Too often in war films we don’t get characters as human and as layered as SSG William James; instead, we get caricatures — hunky heroes (here’s looking at you, Ben Affleck/Capt. Rafe McCawley) or mouthy wild cards like Robert Duvall’s napalm-loving Lt. Col. Bill Kilgore. With “The Hurt Locker,” director Kathryn Bigelow seems intent on changing that without skimping on the tension, the action or the explosions. Using hand-held cameras, she creates a war film that feels not shaky or low-budget but surprisingly intimate. What this technique can do is perfectly amazing: every grimace, every bullet wound, every bead of sweat gets up-close-and-personal treatment. These cameras transplant viewers to the streets of Baghdad, staring down the barrel of improvised explosive devices (IEDs) wired with enough firepower to KO a city block and everyone in it.
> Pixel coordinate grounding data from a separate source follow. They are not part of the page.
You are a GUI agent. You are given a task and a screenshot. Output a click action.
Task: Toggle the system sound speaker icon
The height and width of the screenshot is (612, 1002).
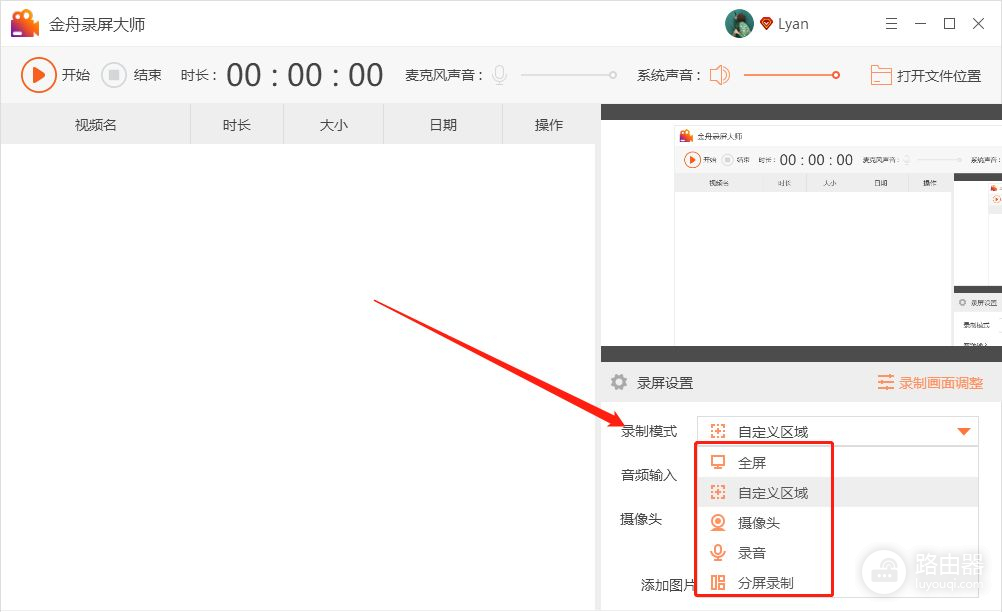pos(720,75)
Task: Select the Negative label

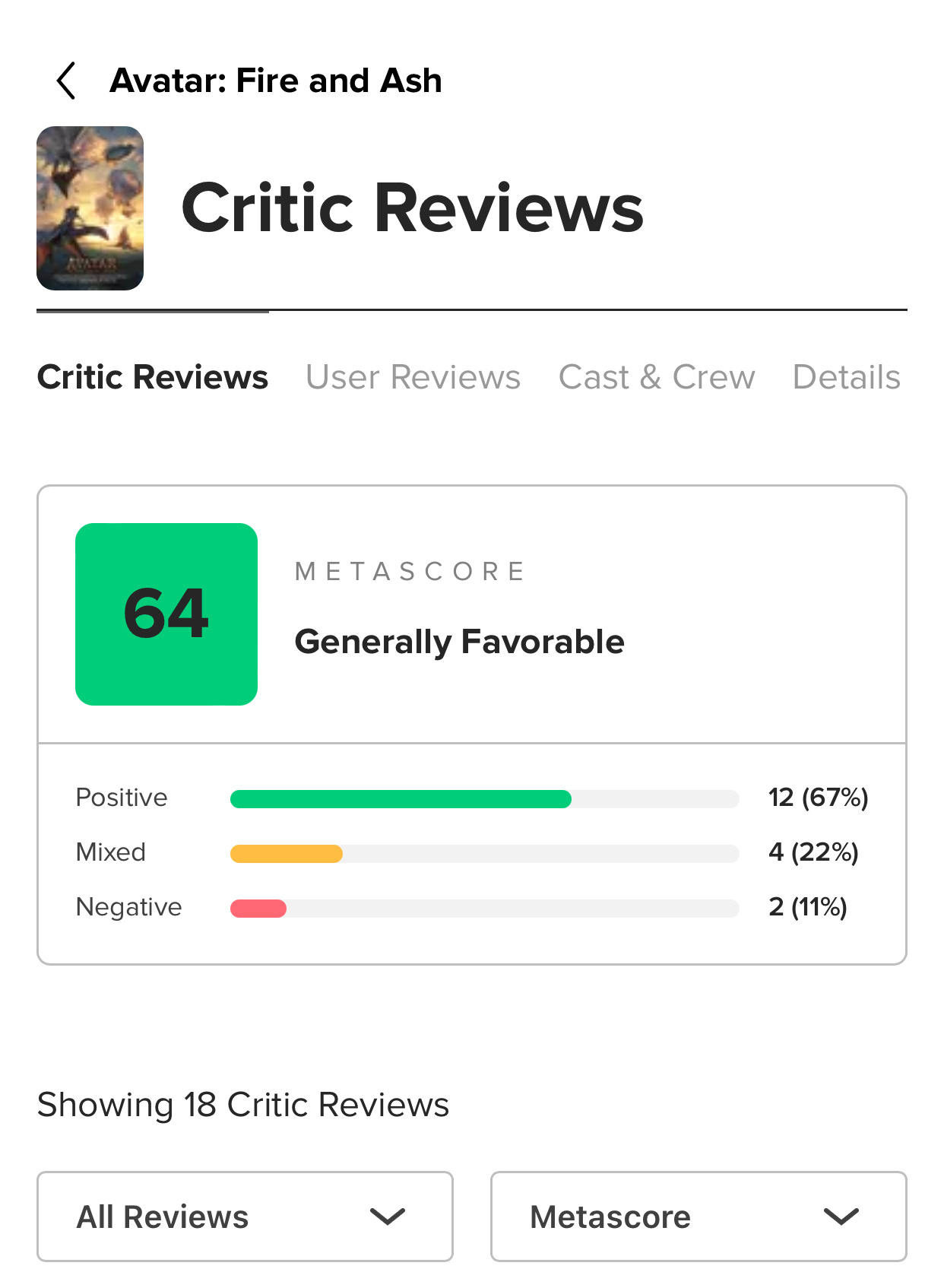Action: click(x=129, y=907)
Bigelow’s reliance on this technique infuses every frame of the film with nail-biting intensity. When an IED blows, we feel the vibrations and taste the sand. This is war at the hot, dirty ground level.
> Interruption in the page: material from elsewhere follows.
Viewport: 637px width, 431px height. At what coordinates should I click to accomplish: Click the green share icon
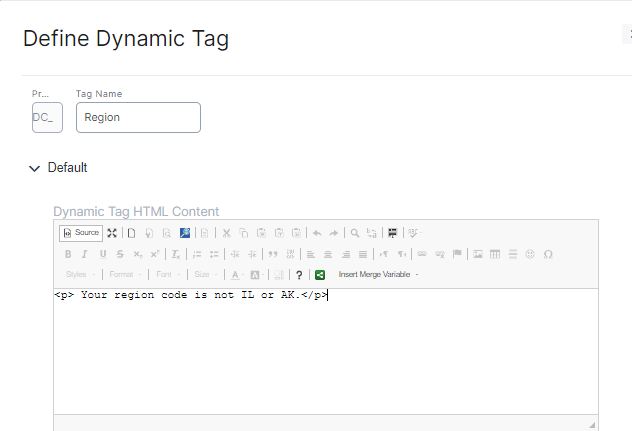[x=320, y=274]
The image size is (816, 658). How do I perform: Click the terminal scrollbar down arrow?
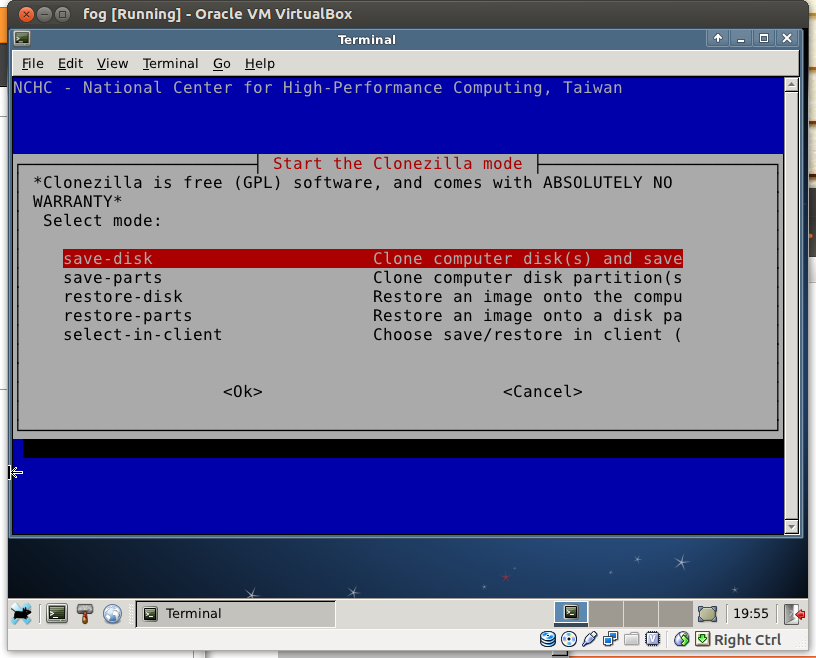(791, 526)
Yet as impressive as Bigelow’s vision is, it’s scriptwriter Mark Boal’s characters that make “The Hurt Locker” one of the most personal and psychologically intriguing war films ever made. Renner’s SSG James is a commanding figure, but so are his fellow soldiers. James steps in as team leader of the Bravo Company’s Explosive Ordnance Disposal (EOD) unit, and the company members — Sgt. Sanborn and Spc. Owen Eldridge (Brian Geraghty, nicely capturing the anguish of a man not prepared for what he’s seeing), still smarting from witnessing the original team lead’s death — immediately distrust James. He’s reckless to a fault, pulling off his headset to dismantle an IED hidden in an abandoned car. When a cabbie is mistaken as an insurgent and gets roughed up, James is dependably cavalier: “If he wasn’t an insurgent before, he is now.” He doesn’t rely on his team members for intel and charges head-first into unknown situations. Both Sanborn and Eldridge sense a recklessness in their superior that frightens them, and they know James isn’t in this for patriotic reasons. Mackie, a remarkably subtle actor, communicates his wariness and weariness through his eyes; in a later scene with Renner, he is more blunt about his feelings: “I’m not ready to die.”

Renner is alternately fierce and quietly devastating, but never does he shy away from showing us a man acutely aware he has a problem but likes the charge too much to stop. Renner also finds an undercurrent of pride in SSG James, a thoroughly ordinary father/husband (to Evangeline Lily, whose few scenes are poignant) in civilian life but an extraordinary soldier.

At the film’s beginning, Bigelow provides what seems like an ominous warning: “War is a drug.” But by the end of “The Hurt Locker,” New York Times war correspondent Chris Hedges’ quote seems less like an admonition and more like a thought-provoking, very uncomfortable question. In war, Bigelow seems to prompt us, who do we really want on the battlefield — the soldier longing for home whose head isn’t quite in the game, or the reckless fighter who just can’t get enough, the one dashing right into the smoke wearing the grin of a junkie with an empty needle in his vein? Only the boldest director would dare shine a light into that dark corner of the human mind, and only a movie as good as “The Hurt Locker” would make us consider the repercussions of our honest answer.